Ginger Andrews was born in North Bend, Oregon in 1956. Her poems have recently appeared
in The Hudson Review, Poetry, River Sedge, Fireweed, and The
American Voice. In 1997, she received the Mary Schierman Award at the Coos Bay Writers
Conference. She is the winner of the 1999 Nicholas Roerich Poetry Prize from Story Line
Press, which will publish her book An Honest Answer in the fall. She cleans houses
for a living, and is a janitor and Sunday school teacher at North Bend Church of Christ.
A WHOLE LIFE: GINGER ANDREWS' AN HONEST ANSWER
The presiding spirit behind Ginger Andrews' first book An Honest Answer must be William Carlos Williams. When he said he wrote in the speech of Polish mothers, he could have included the American working class anywhere. The sinewy resilience of Andrews' individual poems honors the tradition of his free verse lyrics. She listens for the poetic measure in American speech and reproduces it in unique forms. I would venture to say that the poetry of Ginger Andrews is as close to the tradition of Williams as American free verse has ever been.

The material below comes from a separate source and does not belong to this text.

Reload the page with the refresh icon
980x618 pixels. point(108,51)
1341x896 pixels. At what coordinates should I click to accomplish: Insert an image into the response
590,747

Where Andrews' poems seem fragmentary at times, like those poems of Williams which Robert Frost called "snippets of things," they are in fact parts that stand for a whole; as Frost himself said, any poem was a part that stood for a whole. In Andrews' case each part stands for a whole life. That life in An Honest Answer follows a narrative arc: the early death of her mother, the illness and eventual death of her father, and the effect of these losses on herself and her surviving siblings. The operative word here is survivor. That word, used loosely twenty years ago about upwardly mobile young people, applies to Andrews: she's a survivor, saved, apparently, by her faith and her poetry. She is never just marking time, never boring, never setting herself a mere exercise. She is acknowledged among her family and friends as their poet, recorder of life and hard times in the lumber towns of the Northwest, where astounding natural beauty is no remedy for the grim facts of joblessness, alcoholism, crime, disease. Andrews shows how poetry breaks through the dank fog of these troubles, as surely as her profound and durable faith.
As for the voice speaking to us in these poems, it is as fresh as Ray Carver's seemed 25 years ago. Another poet who comes to mind is her fellow Northwesterner Vern Rutsala, himself a descendent of Williams who, like Williams, has kept his eye on the working poor throughout his career. Andrews is a working class, born again Sappho, an Ahkmatova who cleans houses and teaches Sunday School. These figures come to mind not for the sake of hyperbole, but to help understand the originality of this new and remarkable poet. We glimpse one vital source of her imagination in the opening of "Home Alone":
bad cooks, good cooks,
food stamp recipients,
low blood sugar & type 2 diabetes,
depression, codependency, cancer,
high energy, low self esteem,
nap takers, neat freaks, control freaks,
carpal tunnel syndrome,
strong arms, skinny ankles, pot bellies,
public speakers, introverts, braggers,
blue eyes, long legs, red necks,
enablers, naggers, whiners,
pride, guilt and honesty all run in my family.
And she adds, "There's never a dull moment, though I'm praying for one." Ginger Andrews speaks to us genuinely and passionately from firsthand experience, and in doing so, she speaks for others who share that experience and share it every day.